◆ EXTRACT ◆
-=-=-

When delayed retirement reshapes the workplace. Talking Economics Emerging Scholars with Sona Badalyan

Most research on retirement asks a simple question: when do people choose to stop working, and why? In the newest episode of Talking Economics Emerging Scholars, CERGE-EI job market candidate Sona Badalyan takes a different angle. She looks at raised retirement age as something that also happens to firms and coworkers—a change that can ripple through promotions, hiring, and peer effects.

As Sona explains, delayed retirement is not only a personal decision; it can be a workplace shock. When older employees stay longer, it may reshape opportunities for others: promotions can slow, external hiring can decline, and the “next in line” may suddenly find the line moving much more slowly.

What are “crowded career ladders”?

Sona’s job market paper focuses on what she calls crowded career ladders—bottlenecks that can appear when older workers remain in their positions longer after a policy change. In her research, she studies a reform that raised women’s early retirement age by at least three years, and asks: What happens inside firms when retirement is delayed?

A key explanation she highlights is slot constraints. Put simply, many organizations have a limited number of positions at each level. If fewer senior roles open up, it can become more difficult to promote others or create space for new external hires. In the data, Sona finds patterns consistent with this idea: increased retention of older workers is closely mirrored by combined declines in promotion and hiring.

Who feels the bottleneck most?

One of Sona’s findings is that middle-aged workers are more crowded out than younger workers. The reason is intuitive: they are often closer substitutes for older workers and are typically the ones closest in line to advancement on the career ladders—so they are most exposed when promotions slow down.

She also finds that these “crowding out” effects show up primarily within occupations of older workers, where workers compete directly for the same roles. Across occupations, on average, the effect is insignificant—an important detail that helps narrow down what’s driving the pattern.

-=-=-

◆ LISTED RECORDS ◆
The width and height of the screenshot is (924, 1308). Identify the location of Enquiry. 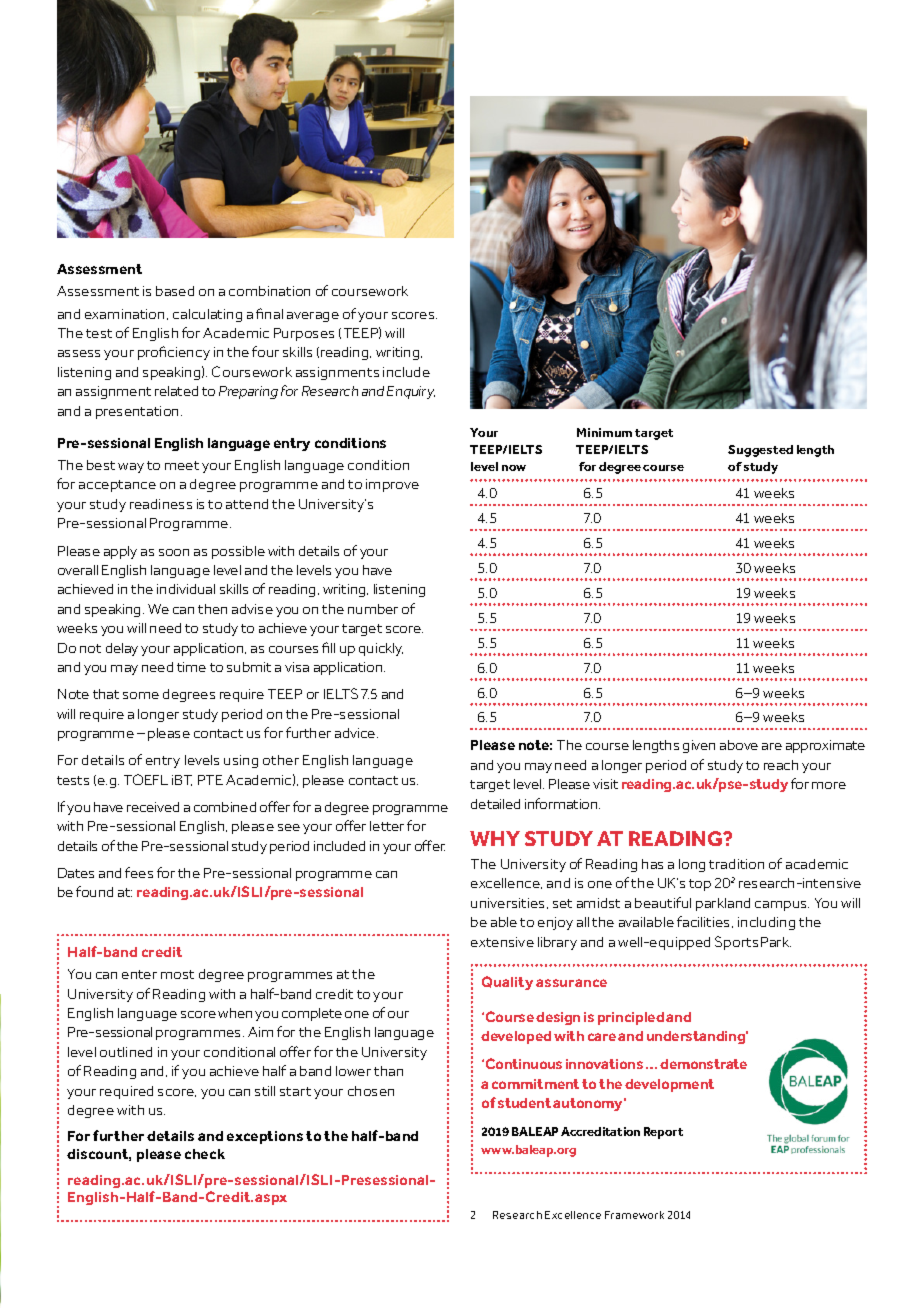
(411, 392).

-=-=-

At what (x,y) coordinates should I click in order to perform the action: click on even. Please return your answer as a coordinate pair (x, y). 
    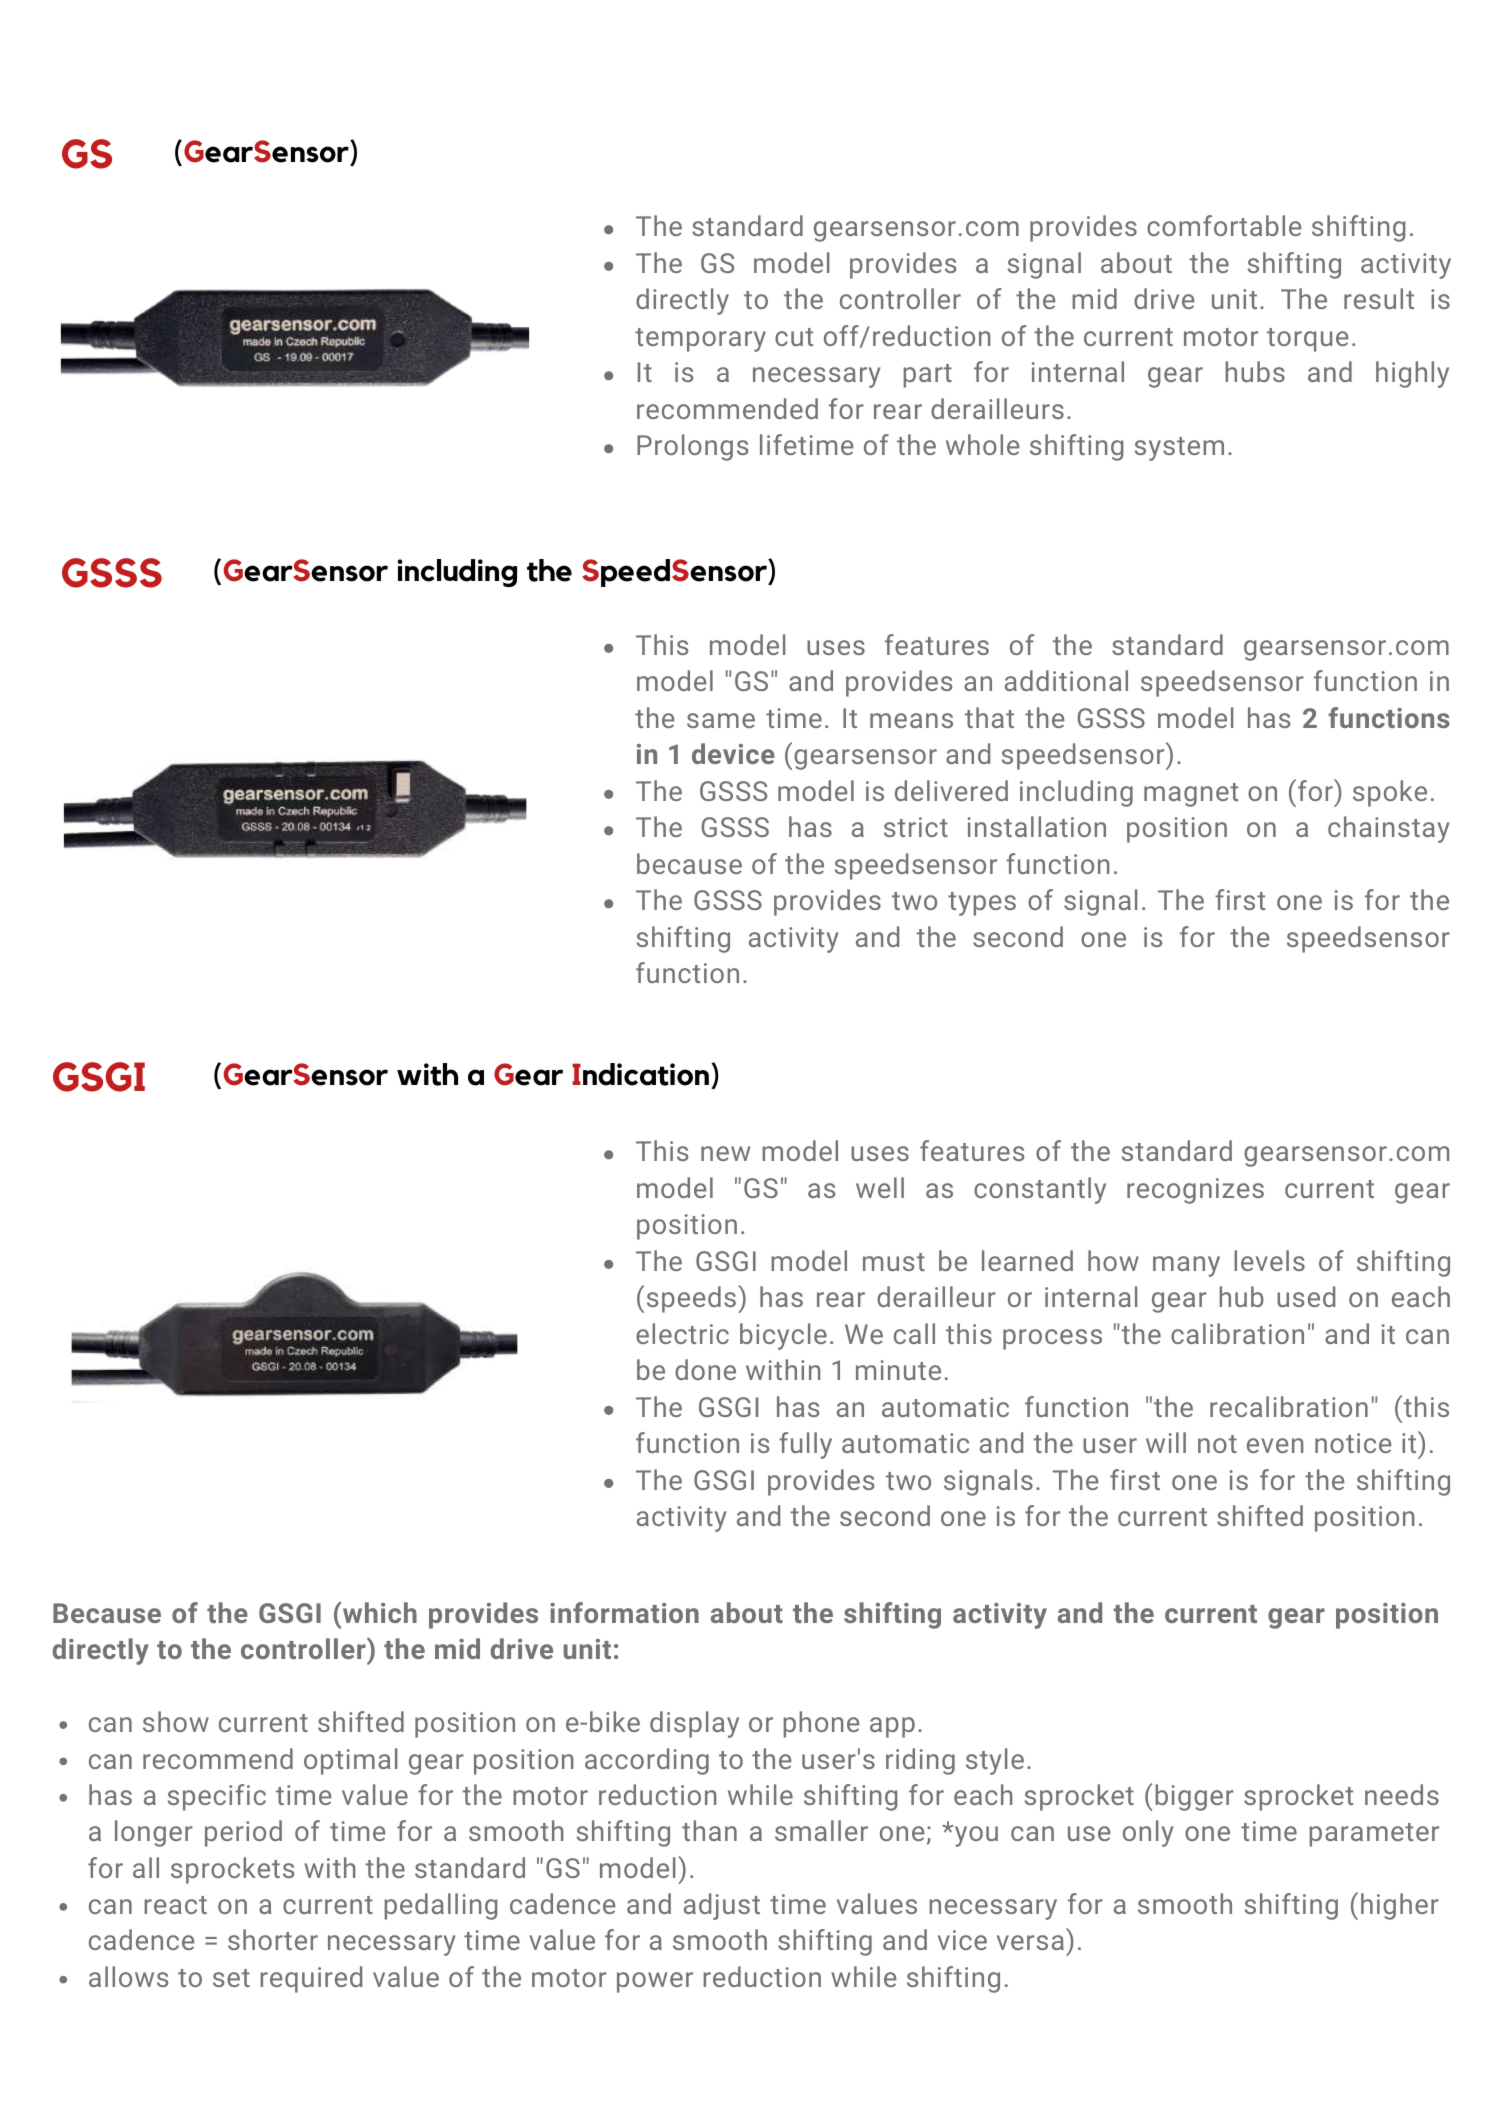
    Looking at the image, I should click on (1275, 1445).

-=-=-

◆ WHAT TO WORK ON ◆
**1.** Decide whether each statement agrees with the article on delayed retirement, answering yes or no and quoting the words of the article that settle it: (a) the reform studied raised women's early retirement age by at least three years; (b) younger workers are crowded out more than middle-aged workers; (c) the crowding-out effect is significant across occupations on average.
**2.** Carry on the article about delayed retirement from the point where it stops.
The rows can be left aside.

◆ TASK RESPONSES ◆
**1.**
(a) Yes: "a reform that raised women’s early retirement age by at least three years"
(b) No: "middle-aged workers are more crowded out than younger workers"
(c) No: "Across occupations, on average, the effect is insignificant"

**2.**
Not all effects are negative

The conversation also makes space for nuance. Delayed retirement can create bottlenecks, but Sona finds that it can also bring benefits to some coworkers. Across occupations, older workers may provide valuable, job-specific know-how that supports colleagues in other roles—suggesting complementarities across occupations, not just competition.

A helpful way she describes it is through an internal “pyramid” of workers in the firm: not only the width (how many people compete for a limited number of roles) matters, but also the height, which can reflect the value of accumulated, firm-specific skills. In settings where that specialized knowledge is especially important, retaining experienced workers can help preserve human capital and support performance in other parts of the organization.

Why do firms keep some older workers longer?

Sona also discusses her related work that zooms in on retention itself: which older workers are most likely to stay after reforms, and why. Her research points to organizational structure and turnover costs—especially in situations where firms have fewer internal substitutes in the occupations of these older workers or where it’s more difficult to hire replacements for given occupations locally. In other words, retention of older workers in response to a raised retirement age is not uniform: it is shaped by how easy (or difficult) it is to replace skills and experience.

Overall, the takeaway of these studies is that not all older workers are a burden to the firms; their retention can help the reforms to preserve the specific human capital and decrease the turnover costs, and in some cases even help coworkers across occupations.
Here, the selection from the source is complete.